As associate professor and new chair in the Department of Communication and Media Studies, Dr. Hefner’s research has been published in 23 publications, 16 of those in peer-reviewed academic journals. Most of her research examines the uses and effects of traditional and digital media within the contexts of interpersonal relationships and body-related issues. Topics have included the propensity to compulsively exercise or engage in disordered eating, online dating and reports of romantic beliefs, and endorsement of romantic ideals and the viewing of romantic comedies.

Basically, her studies have focused on the intersection between media consumption and related interpersonal and health effects. In the spring, Dr. Hefner will be teaching Health Communication which aligns with her goal to build the strategic communication portion of the major, particularly the health side.

Dr. Hefner’s research started while she was seeking her doctorate in communication at the University of Illinois with a dissertation entitled “From Love at First Sight to Soul Mate: The Influence of Romantic Ideals in Popular Films on Young People’s Beliefs about Relationships.”

Dr. Hefner’s “love conquers all/happily ever after” research now extends from royal weddings to Disney movies, where she has published research on the analysis of romantic ideals in Disney princess films such as Frozen. All that research comes to class with her to share.

“Even though I have a healthy, robust research, my first love of academia will always be my students and the classroom. Dominican features small class sizes and lots of opportunities for student mentorship,” Dr. Hefner says. “I got into this profession because I wanted to help students and mentor students and Dominican definitely has the same mission as I do for my career.”

Dr. Hefner was a student in graduate school when she and her cohorts, mostly women, would meet regularly to have dinner and watch ABC TV’s The Bachelor. That’s when the research bug bit her.

“What I started noticing during the commercial breaks is the other girls would say things like ‘I wish he would take me on a date’ or `I think so-and-so is the best girl for him,’ ” Dr. Hefner explains. “I always knew I was interested in the effects of media because I trained to be a journalist. So I went to the library to look up `romance media’ and that sort of thing and there wasn’t single bit of research on it.”
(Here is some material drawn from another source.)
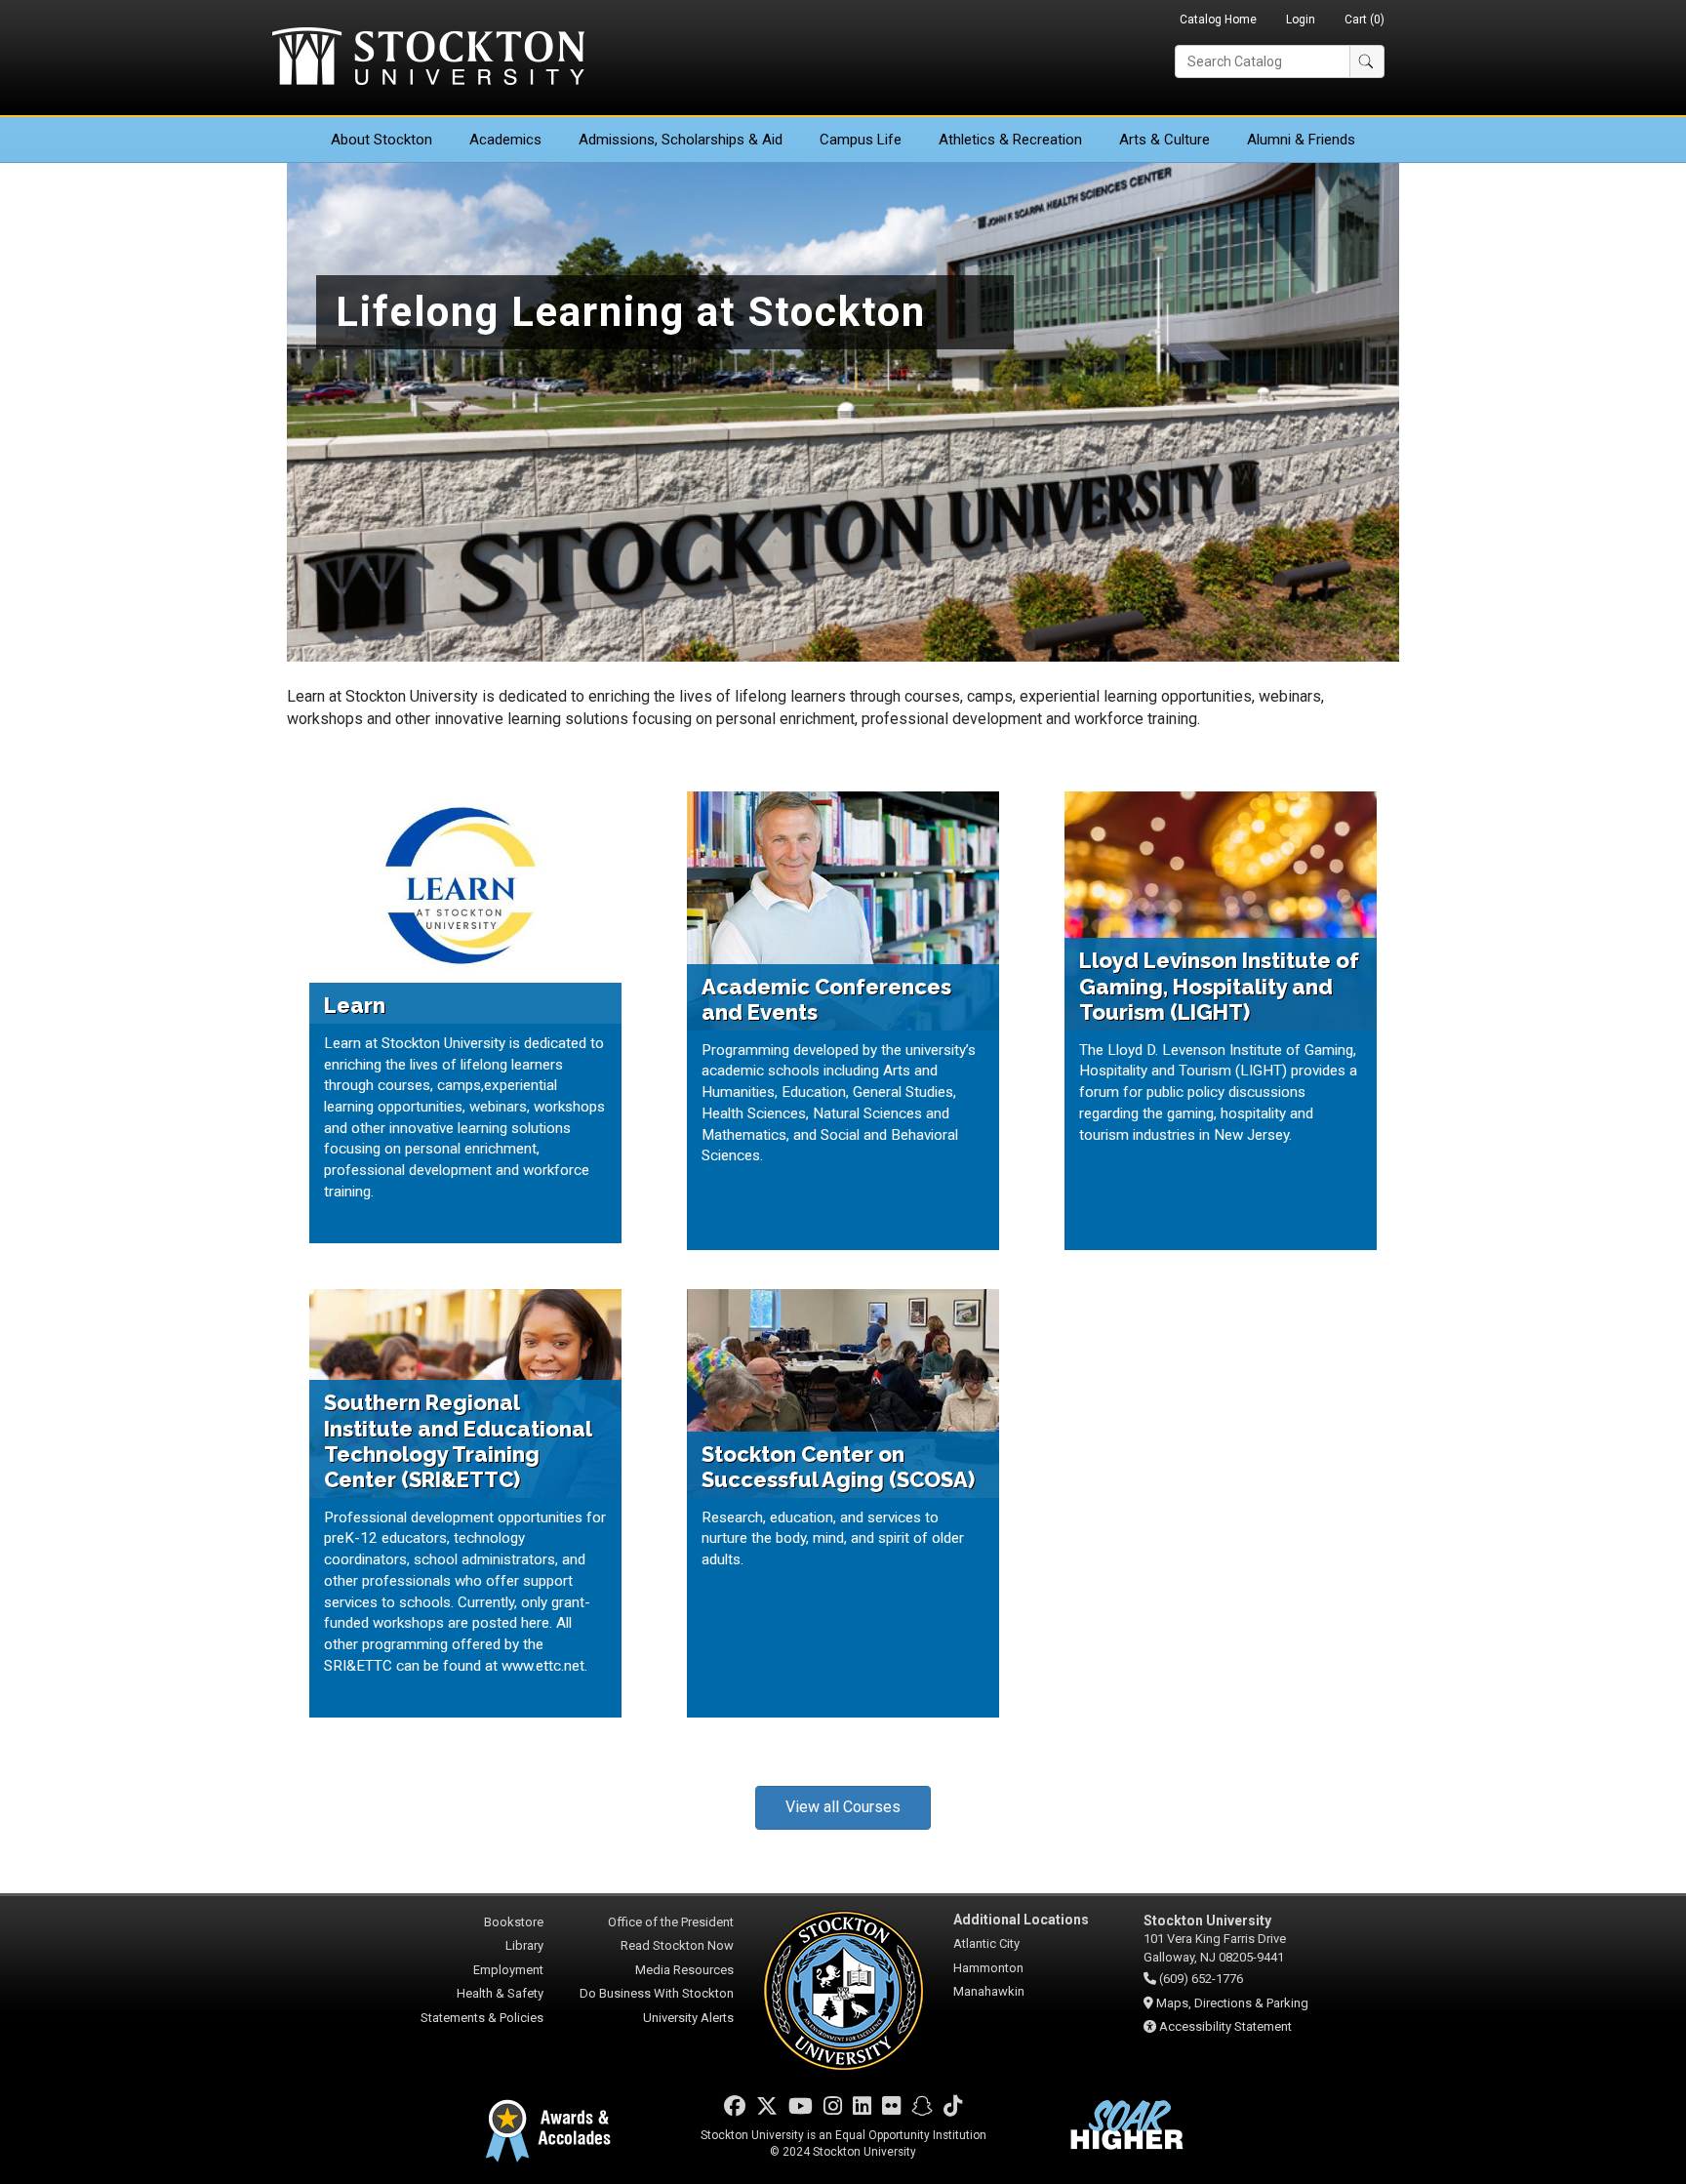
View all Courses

Supported by her extensive research, Dr. Hefner has worked as a consultant for the Entertainment Industry Council, which works to bring awareness and understanding to the mental and substance abuse issues portrayed in entertainment media. Her teaching career has taken her to Saint Mary’s College, UC Davis, Eastern Kentucky University, George College and State University, and Chapman University and her research has appeared in Communication Monographs, Media Psychology, Computers in Human Behavior, Psychology of Popular Media Culture, and Journal of Social and Personal Relationships.

She has had help.

“Over the years my students have actually been the ones who have come up with many of my research topics,” says Dr. Hefner, who has utilized a number of grants to explore topics such as the effect of gay-related social media content on beliefs and behaviors among online users, and the effects of viewing romantic comedies on beliefs, mood, and satisfaction.

“If I have a co-author or group of authors they are almost all undergraduate students. Getting them involved in that regard is immensely helpful for them.”

Helpful for Dr. Hefner, too. She believes the technology her students possess, particularly with the use of smart phones, will lead her in a new direction with her research. She is currently discussing in class how romantic couples make a decision about whether to share their location on their cell phones and the communication pattern that goes into that decision.

Still, Dr. Hefner maintains a keen interest in romantic comedies and the impact they have, even though she admits genres and narratives are changing in her research. There are quicker and more complex means of connecting through digital media nowadays.

“I found that if you view a romantic comedy you will report higher levels of life satisfaction, like being happy with your life. That’s an actual item. If you are having a bad day or something, go watch a romantic comedy and you are going to feel better,” Dr. Hefner says. “It’s nice to have actual evidence that proves it’s correct. I do prefer movies if I have my choice because of their simplicity.”